- What is being asked
The answer must consist solely of the lines from the one containing "Instruction: Click the" to the end of the entries below, repeated exactly.
----
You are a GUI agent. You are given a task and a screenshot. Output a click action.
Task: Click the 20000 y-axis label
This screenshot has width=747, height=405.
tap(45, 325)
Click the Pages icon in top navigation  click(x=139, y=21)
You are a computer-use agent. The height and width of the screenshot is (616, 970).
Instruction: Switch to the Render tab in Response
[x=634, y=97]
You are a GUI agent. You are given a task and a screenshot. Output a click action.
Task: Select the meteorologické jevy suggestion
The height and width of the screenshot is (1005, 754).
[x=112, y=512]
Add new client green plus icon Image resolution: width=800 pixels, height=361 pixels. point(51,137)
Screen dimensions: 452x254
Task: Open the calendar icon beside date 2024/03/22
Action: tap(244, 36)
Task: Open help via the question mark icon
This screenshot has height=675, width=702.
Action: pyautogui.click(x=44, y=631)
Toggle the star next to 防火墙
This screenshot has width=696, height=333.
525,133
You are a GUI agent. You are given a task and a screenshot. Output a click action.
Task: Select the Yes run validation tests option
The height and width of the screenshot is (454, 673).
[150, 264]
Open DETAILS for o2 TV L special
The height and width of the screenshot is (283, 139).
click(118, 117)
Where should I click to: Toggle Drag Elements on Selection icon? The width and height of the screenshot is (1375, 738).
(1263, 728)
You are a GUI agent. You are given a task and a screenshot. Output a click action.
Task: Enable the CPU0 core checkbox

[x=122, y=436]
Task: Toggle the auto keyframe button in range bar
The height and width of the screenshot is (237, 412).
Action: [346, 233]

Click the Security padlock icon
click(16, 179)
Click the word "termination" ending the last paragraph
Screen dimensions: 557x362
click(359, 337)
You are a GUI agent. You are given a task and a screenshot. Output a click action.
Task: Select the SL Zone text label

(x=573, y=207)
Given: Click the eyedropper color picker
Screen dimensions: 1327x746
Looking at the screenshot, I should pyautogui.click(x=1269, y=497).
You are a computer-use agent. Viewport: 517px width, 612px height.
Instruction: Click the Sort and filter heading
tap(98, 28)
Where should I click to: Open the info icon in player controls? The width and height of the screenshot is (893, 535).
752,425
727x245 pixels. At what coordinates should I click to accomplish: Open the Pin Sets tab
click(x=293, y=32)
----
- Solution to the problem
Instruction: Click the Sort and filter heading
tap(98, 28)
Where should I click to: Open the info icon in player controls? The width and height of the screenshot is (893, 535).
752,425
727x245 pixels. At what coordinates should I click to accomplish: Open the Pin Sets tab
click(x=293, y=32)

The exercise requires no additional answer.